The entire process that leads to a fully functional synapse, including cell–cell contact, differentiation of nascent pre- and postsynaptic terminals, development of morphological specializations, and ultimately the organization of mature synaptic inputs.

Alternative splicing

The production of different proteins from the same RNA transcript by combining splice donor and acceptor sites in different combinations.

PDZ binding domain

Protein domains that typically bind specific carboxy-terminal sequences in target proteins. Many proteins contain one or more PDZ domains, which were named after the initial three members (PSD-95, Drosophila discs large protein and ZO-1).

Miniature synaptic current

The postsynaptic current evoked by release of a single vesicle of neurotransmitter — the quantal amplitude.

Synapse maturation

Expansion and stabilization of a synapse characterized by morphological maturation into a mushroom-shaped dendritic spine, additional recruitment of synaptic proteins necessary for plasticity such as AMPA receptors, and other events leading to normal synaptic transmission.

Adaptor protein

A protein that contributes to cellular function by recruiting other proteins to a complex. Such molecules often contain several protein–protein interaction domains.

Yeast two-hybrid screen

System used to determine the existence of direct interactions between proteins. Two hybrid proteins are expressed together in yeast; one is fused to the GAL4 DNA-binding domain and the other is fused to the GAL4 activation domain. If the proteins interact, the resulting complex drives the expression of a reporter gene, commonly β-galactosidase.

Basket cells

Inhibitory interneurons located in the molecular layer of the cerebellum. Basket cells are located close to Purkinje cells and are spread out horizontally.

Active zone

A portion of the presynaptic membrane that faces the postsynaptic density across the synaptic cleft. It constitutes the site of synaptic vesicle clustering, docking and neurotransmitter release.

Synaptic vesicle recycling

The process whereby synaptic vesicles release neurotransmitter, are reformed and refilled with neurotransmitter to be re-used in synaptic release.

Long-term potentiation

(LTP). The prolonged strengthening of synaptic inputs, which is induced by patterned input and is thought to be involved in learning and memory formation.

Long-term depression

(LTD).
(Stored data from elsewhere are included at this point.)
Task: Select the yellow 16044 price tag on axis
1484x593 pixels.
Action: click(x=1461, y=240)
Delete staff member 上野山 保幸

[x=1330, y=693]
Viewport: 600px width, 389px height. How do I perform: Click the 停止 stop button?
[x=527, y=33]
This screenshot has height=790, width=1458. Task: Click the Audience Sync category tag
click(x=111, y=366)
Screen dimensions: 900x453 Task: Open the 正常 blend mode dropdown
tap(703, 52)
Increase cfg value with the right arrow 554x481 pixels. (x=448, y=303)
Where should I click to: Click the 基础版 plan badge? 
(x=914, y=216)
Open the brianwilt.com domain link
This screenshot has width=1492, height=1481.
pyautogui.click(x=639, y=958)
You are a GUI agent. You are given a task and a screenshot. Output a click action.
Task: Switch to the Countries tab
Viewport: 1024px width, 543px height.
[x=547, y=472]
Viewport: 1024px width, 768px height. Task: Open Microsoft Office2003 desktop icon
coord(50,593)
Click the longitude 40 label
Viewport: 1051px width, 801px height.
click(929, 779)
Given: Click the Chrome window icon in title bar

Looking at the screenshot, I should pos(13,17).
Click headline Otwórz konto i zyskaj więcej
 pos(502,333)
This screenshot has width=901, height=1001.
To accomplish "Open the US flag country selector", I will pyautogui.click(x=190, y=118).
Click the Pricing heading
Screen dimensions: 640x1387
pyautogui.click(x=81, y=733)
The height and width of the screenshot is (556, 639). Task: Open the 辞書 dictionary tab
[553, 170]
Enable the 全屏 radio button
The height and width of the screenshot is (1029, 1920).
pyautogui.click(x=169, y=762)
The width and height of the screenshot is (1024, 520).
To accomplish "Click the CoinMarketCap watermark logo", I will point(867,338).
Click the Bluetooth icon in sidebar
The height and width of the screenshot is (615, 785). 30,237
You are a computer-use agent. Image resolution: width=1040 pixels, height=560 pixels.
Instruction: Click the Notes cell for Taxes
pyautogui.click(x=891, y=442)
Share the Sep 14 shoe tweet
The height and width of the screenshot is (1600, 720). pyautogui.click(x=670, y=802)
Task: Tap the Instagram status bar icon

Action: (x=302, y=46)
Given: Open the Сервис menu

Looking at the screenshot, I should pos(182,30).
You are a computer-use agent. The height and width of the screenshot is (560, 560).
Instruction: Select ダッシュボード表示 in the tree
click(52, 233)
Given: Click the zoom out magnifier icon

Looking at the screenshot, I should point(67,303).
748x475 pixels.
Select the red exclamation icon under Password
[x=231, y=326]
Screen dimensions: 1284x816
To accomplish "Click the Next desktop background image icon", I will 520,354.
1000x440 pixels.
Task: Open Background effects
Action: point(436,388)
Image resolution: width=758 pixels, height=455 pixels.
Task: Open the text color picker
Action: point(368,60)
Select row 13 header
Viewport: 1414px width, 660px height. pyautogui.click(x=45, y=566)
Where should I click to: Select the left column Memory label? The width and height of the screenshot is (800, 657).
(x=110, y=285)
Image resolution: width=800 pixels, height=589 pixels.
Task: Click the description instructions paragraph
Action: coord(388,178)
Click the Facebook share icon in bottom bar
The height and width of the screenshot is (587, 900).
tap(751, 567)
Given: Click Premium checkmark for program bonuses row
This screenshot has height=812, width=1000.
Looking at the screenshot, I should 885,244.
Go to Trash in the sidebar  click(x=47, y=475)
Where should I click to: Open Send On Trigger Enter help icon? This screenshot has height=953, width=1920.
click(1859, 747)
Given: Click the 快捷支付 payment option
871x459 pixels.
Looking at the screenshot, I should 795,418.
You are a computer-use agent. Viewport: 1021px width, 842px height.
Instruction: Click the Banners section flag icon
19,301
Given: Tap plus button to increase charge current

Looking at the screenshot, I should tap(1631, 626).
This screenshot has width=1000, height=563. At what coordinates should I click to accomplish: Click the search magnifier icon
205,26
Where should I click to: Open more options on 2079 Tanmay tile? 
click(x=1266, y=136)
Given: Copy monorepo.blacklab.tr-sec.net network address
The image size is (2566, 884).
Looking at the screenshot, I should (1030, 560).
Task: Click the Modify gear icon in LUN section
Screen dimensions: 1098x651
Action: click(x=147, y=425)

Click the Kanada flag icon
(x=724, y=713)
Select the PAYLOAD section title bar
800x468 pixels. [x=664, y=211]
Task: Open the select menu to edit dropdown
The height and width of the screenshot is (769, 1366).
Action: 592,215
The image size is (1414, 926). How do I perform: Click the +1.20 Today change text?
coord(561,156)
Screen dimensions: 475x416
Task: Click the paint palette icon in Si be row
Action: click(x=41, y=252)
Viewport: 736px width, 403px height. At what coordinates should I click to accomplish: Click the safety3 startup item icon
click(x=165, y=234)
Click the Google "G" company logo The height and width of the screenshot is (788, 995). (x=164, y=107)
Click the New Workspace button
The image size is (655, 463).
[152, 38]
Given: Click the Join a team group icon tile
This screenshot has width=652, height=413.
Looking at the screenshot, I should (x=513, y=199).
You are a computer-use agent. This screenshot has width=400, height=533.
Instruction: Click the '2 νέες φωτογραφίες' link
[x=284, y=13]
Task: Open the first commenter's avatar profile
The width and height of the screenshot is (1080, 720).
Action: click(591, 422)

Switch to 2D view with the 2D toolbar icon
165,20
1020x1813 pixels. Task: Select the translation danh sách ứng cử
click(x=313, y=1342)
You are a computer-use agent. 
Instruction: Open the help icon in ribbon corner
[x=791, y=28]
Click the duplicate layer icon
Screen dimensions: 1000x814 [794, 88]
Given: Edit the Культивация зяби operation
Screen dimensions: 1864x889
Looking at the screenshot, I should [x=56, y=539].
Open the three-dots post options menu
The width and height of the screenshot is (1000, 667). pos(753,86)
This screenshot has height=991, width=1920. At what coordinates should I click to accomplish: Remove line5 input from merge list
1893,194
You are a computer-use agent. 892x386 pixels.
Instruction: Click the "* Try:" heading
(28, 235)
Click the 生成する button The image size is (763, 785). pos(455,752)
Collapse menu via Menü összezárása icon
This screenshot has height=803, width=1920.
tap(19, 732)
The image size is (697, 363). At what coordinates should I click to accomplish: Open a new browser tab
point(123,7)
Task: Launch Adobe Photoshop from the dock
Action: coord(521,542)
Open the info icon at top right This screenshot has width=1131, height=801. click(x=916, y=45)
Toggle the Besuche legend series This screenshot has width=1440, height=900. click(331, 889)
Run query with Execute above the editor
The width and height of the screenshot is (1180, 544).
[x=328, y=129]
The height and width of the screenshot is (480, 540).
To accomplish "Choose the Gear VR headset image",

A persistent reduction of synaptic strength in response to weak, poorly correlated input.

Miniature synaptic potentials

Synaptic potentials observed in the absence of presynaptic action potentials; they are thought to correspond to the response elicited by a single vesicle of transmitter.

Morris water maze

A task used to assess spatial memory, most commonly in rodents. Animals use an array of extra-maze cues to locate a hidden escape platform that is submerged below the water surface. Learning in this task is hippocampus-dependent.

Synaptic puncta

The cluster of synaptic proteins labelled with antibodies raised against various synaptic marker proteins.